Quienes me conocen saben que no soy ni de lejos xenófobo, no deploro las migraciones, al contrario, pero la verdad sea dicha, qué insoportables son los turistas promedio de Estados Unidos. En la Condesa se oye más inglés que español. Gritan, estorban, cruzan la calle como si la hubieran comprado ayer. Se suben a la bicicleta en chanclas, con bermudas de flores rojas, en camiseta con paramecios azules. Ya sé que cada quien puede vestirse como le dé su regalada gana, pero a mí me irrita de modo absurdo, como si yo fuera el dueño de estas calles.

Debe ser la edad. Yo compraba tachuelas en la tlapalería, hilos en la sedería, pan de sal en la panificadora Nuevo León, tortas de jamón con don Pepe, que siempre decía con acento de gachupín y un sobrepeso de cien kilos: faltan veinticinco centavos.

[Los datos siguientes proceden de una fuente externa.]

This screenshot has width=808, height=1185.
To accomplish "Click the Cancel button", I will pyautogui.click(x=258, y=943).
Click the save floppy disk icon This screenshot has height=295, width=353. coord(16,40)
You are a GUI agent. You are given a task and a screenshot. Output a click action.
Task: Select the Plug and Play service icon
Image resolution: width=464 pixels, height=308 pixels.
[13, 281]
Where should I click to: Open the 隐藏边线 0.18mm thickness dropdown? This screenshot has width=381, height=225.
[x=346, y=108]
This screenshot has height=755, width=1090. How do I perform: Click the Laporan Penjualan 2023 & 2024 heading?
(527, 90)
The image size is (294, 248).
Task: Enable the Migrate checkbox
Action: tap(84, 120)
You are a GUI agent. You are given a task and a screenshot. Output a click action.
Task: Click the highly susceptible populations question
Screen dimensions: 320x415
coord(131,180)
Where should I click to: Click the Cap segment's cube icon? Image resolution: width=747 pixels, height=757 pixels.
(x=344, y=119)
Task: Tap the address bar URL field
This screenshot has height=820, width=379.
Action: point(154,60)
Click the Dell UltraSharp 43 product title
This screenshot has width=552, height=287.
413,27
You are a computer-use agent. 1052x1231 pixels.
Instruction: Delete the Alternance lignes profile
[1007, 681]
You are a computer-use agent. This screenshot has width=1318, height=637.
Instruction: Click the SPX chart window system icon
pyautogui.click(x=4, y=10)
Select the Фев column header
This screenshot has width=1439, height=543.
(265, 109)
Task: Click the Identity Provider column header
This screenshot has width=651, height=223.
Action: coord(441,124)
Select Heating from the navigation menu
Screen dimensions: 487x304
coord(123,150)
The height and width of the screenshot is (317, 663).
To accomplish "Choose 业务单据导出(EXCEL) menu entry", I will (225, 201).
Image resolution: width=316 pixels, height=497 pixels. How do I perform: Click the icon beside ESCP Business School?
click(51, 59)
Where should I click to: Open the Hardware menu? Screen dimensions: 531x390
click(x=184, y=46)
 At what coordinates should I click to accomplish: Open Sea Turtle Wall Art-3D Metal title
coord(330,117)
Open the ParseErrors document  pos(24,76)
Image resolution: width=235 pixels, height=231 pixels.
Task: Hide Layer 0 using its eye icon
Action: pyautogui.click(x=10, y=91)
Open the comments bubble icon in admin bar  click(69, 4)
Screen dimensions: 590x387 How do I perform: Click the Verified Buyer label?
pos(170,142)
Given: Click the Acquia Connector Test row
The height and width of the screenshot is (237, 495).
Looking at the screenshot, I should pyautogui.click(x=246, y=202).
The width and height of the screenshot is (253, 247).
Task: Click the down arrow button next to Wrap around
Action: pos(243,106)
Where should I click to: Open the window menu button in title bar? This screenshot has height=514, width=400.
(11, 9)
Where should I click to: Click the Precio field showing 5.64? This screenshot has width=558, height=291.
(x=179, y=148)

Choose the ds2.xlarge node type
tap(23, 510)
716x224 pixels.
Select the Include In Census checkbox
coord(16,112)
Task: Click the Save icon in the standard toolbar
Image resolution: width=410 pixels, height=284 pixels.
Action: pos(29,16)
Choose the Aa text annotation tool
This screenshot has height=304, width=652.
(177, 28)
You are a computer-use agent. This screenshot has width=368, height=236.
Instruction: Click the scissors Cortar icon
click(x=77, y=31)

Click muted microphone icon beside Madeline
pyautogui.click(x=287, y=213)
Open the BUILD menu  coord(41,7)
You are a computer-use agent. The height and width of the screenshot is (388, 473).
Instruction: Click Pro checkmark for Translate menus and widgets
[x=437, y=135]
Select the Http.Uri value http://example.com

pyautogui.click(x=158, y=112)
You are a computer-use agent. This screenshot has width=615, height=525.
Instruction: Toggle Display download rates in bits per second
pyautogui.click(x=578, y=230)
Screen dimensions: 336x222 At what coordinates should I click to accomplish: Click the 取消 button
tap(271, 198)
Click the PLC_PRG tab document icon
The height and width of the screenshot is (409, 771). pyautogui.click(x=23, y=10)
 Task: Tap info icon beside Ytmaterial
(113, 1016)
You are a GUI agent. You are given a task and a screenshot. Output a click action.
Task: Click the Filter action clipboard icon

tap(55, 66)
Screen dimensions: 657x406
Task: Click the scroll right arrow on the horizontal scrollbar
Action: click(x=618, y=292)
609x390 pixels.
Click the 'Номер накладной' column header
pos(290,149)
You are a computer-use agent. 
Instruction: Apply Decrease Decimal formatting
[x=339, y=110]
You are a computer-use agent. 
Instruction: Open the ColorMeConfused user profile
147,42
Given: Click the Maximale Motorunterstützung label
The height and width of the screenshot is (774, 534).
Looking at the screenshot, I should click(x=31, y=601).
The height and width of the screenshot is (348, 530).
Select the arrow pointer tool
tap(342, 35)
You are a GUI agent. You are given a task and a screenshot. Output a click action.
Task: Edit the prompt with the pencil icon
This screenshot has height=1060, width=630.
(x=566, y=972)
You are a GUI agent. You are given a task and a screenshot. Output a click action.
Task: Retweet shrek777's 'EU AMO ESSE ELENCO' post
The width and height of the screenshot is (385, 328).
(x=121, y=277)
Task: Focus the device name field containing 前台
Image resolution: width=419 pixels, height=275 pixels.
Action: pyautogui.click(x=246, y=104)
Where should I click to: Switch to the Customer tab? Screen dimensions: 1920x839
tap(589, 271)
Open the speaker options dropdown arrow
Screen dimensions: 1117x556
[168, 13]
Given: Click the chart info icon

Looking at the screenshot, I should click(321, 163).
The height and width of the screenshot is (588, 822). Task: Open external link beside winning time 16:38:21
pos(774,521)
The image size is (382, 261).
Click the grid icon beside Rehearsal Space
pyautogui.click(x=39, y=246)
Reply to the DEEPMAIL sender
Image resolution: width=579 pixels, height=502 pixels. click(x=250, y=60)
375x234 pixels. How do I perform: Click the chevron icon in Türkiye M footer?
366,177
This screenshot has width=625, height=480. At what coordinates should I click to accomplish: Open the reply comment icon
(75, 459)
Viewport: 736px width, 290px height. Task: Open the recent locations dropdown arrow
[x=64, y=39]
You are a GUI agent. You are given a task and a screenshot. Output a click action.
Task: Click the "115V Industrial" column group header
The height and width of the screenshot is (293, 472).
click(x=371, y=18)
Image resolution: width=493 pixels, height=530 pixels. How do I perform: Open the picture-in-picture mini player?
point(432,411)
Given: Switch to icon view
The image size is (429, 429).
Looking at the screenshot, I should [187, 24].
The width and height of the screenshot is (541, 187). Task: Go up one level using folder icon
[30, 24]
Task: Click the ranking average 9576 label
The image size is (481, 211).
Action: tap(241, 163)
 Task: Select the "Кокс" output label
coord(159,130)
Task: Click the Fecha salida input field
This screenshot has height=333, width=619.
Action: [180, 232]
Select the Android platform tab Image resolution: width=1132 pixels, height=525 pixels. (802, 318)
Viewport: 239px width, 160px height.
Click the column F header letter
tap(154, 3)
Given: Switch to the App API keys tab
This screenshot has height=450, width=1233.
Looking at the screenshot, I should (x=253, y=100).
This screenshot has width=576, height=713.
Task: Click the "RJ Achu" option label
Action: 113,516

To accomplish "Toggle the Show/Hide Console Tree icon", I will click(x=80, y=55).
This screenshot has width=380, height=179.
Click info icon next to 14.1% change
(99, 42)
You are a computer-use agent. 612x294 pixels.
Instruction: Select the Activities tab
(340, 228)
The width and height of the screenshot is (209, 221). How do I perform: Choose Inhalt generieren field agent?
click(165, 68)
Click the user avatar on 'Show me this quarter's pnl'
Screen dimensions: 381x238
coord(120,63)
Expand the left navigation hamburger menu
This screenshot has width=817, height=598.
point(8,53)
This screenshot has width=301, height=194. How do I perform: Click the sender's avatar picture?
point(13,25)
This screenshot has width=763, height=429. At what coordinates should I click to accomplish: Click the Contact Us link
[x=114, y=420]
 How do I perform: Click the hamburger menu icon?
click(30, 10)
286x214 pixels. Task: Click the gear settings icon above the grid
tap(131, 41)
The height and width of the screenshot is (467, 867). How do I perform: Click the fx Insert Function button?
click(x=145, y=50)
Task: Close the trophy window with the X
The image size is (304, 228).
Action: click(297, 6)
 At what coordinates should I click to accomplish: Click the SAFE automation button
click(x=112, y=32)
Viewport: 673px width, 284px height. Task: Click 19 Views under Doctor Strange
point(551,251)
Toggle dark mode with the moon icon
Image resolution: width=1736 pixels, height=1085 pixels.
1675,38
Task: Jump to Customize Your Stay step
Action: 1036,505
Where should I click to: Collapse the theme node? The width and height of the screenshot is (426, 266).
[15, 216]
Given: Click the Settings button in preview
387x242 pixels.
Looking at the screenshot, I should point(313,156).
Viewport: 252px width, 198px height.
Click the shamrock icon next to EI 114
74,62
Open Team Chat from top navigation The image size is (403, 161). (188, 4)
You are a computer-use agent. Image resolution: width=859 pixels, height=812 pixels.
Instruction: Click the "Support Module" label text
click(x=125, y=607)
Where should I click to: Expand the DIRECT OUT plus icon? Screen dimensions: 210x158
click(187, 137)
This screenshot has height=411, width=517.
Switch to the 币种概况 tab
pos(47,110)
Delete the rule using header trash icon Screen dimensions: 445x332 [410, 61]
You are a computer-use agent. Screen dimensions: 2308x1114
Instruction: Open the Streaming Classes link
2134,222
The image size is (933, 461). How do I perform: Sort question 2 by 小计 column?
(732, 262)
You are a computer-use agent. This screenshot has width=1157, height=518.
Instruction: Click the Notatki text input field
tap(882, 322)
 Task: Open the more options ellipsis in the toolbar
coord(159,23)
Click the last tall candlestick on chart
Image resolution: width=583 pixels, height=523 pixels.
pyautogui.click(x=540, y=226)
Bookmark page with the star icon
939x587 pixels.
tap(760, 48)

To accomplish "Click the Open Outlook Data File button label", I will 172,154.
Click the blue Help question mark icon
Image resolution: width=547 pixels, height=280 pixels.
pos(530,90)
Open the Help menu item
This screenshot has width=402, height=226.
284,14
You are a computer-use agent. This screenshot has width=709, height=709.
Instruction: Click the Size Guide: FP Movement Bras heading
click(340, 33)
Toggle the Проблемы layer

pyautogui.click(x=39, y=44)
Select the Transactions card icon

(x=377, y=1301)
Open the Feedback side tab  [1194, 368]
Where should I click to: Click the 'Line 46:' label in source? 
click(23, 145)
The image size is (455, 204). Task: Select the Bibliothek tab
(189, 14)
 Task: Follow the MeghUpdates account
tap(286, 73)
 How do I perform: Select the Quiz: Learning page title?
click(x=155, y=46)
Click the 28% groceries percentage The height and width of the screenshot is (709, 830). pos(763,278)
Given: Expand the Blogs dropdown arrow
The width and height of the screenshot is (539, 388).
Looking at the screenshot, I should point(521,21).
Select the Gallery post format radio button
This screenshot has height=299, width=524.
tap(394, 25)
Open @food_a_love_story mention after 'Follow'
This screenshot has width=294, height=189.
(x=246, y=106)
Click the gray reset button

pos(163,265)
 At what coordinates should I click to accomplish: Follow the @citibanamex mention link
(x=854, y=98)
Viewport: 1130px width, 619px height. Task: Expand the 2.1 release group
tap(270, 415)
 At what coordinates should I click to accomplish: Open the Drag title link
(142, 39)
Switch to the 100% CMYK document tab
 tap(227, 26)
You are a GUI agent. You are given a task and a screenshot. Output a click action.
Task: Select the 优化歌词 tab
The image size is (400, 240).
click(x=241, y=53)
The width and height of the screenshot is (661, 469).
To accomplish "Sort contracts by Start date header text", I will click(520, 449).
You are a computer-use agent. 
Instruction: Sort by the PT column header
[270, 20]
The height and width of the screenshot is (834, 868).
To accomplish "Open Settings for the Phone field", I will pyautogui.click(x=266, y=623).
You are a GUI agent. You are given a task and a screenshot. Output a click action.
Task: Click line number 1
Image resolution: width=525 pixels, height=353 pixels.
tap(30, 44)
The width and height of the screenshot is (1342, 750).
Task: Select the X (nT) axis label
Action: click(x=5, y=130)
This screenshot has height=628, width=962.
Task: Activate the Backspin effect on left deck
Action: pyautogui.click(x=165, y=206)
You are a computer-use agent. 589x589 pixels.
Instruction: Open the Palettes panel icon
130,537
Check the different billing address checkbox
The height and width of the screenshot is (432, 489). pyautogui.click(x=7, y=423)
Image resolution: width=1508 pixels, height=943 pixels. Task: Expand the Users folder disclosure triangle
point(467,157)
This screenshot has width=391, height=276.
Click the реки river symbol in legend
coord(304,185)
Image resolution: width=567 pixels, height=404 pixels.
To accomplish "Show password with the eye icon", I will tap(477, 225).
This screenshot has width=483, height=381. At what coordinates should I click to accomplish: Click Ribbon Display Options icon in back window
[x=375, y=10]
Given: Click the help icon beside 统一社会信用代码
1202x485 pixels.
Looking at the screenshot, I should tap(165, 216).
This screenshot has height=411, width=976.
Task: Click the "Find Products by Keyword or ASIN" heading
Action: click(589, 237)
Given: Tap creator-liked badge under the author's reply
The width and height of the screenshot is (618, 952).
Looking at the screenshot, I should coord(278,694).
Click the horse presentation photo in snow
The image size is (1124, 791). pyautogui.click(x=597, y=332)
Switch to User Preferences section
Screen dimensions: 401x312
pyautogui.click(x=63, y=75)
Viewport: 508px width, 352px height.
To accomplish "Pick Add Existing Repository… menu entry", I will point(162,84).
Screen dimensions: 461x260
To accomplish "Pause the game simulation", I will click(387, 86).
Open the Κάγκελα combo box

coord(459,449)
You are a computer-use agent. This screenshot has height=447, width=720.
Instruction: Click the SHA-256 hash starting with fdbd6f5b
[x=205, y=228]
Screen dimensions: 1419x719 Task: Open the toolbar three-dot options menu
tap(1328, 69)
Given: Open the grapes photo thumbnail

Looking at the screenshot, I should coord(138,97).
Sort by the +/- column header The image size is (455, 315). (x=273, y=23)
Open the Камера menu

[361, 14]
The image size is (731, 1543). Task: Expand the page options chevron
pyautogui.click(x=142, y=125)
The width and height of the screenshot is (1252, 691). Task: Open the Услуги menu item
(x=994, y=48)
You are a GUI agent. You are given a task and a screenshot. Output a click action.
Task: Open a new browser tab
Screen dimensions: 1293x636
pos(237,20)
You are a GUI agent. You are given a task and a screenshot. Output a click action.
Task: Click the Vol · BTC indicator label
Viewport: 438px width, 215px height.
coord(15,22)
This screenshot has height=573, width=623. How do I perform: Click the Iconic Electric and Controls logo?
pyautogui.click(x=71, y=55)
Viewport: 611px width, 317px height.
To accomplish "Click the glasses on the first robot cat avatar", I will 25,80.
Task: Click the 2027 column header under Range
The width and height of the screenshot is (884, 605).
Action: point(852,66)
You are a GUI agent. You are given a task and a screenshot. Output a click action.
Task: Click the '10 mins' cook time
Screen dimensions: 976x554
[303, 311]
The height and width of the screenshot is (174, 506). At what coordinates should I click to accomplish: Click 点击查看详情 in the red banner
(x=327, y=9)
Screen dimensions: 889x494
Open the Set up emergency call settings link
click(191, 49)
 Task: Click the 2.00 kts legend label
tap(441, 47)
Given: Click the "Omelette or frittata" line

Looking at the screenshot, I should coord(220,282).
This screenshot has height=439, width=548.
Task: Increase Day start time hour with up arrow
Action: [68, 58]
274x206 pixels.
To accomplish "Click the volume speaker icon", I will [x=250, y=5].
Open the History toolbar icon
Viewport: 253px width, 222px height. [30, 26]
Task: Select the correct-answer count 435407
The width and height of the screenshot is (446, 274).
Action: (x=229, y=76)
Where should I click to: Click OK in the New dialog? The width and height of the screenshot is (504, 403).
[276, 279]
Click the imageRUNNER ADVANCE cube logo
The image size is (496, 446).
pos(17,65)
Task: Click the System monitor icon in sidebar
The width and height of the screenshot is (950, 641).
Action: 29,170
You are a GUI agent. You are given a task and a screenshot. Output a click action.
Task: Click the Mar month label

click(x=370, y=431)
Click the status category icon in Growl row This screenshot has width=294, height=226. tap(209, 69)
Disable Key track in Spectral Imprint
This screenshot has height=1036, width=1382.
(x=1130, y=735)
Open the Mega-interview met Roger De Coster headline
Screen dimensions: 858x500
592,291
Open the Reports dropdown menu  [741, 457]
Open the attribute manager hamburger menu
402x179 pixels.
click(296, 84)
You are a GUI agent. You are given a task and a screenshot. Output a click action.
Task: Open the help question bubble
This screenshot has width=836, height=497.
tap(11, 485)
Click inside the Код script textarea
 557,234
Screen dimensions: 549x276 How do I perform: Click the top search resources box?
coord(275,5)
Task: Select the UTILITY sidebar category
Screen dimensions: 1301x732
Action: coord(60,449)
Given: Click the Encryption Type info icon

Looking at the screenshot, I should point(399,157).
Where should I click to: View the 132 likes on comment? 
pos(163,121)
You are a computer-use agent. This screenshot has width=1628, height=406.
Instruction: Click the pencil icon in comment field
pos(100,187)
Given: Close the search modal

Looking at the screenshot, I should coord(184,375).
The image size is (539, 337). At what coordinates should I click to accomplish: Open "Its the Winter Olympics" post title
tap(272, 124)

Y ahora veinte gringos en bicicleta están convencidos de que viven en el trópico, en un Airbnb regalado porque traen dólares y porque el trabajo remoto es chingón, wey. Perdonen mi neurosis, pero no puedo más con las risotadas y esa sensación de superioridad que le imponen a todo el que se les atraviesa en su camino.

Este exabrupto, o como le quieran llamar, es por las jacarandas que me recuerdan mil cosas perdidas y tal vez algo de mi felicidad de infancia. No les voy a contar del japonés que las trajo a México, se los juro. El asfalto morado y yo con ganas de tener novia, árboles de frondas irrepetibles en marzo y abril. Sé que les parecerá una cursilería imperdonable, pero yo era feliz entonces.

Hay al menos una posibilidad de que no sean los gringos el motivo de mi irritación sino las cosas que se quedaron en el camino, allá atrás, y no mejoraron con el tiempo como todos hubiéramos querido.

Entré a un nuevo gran estacionamiento. No todos saben, los gringos lo ignoran todo, que ahí estaba el edificio Plaza. Ya he escrito de esa construcción y de esa memoria, del camellón de Tamaulipas y de las palmeras que han muerto poco a poco con nuestro pasado. Insisto: qué pesados son los gringos que nos han mandado.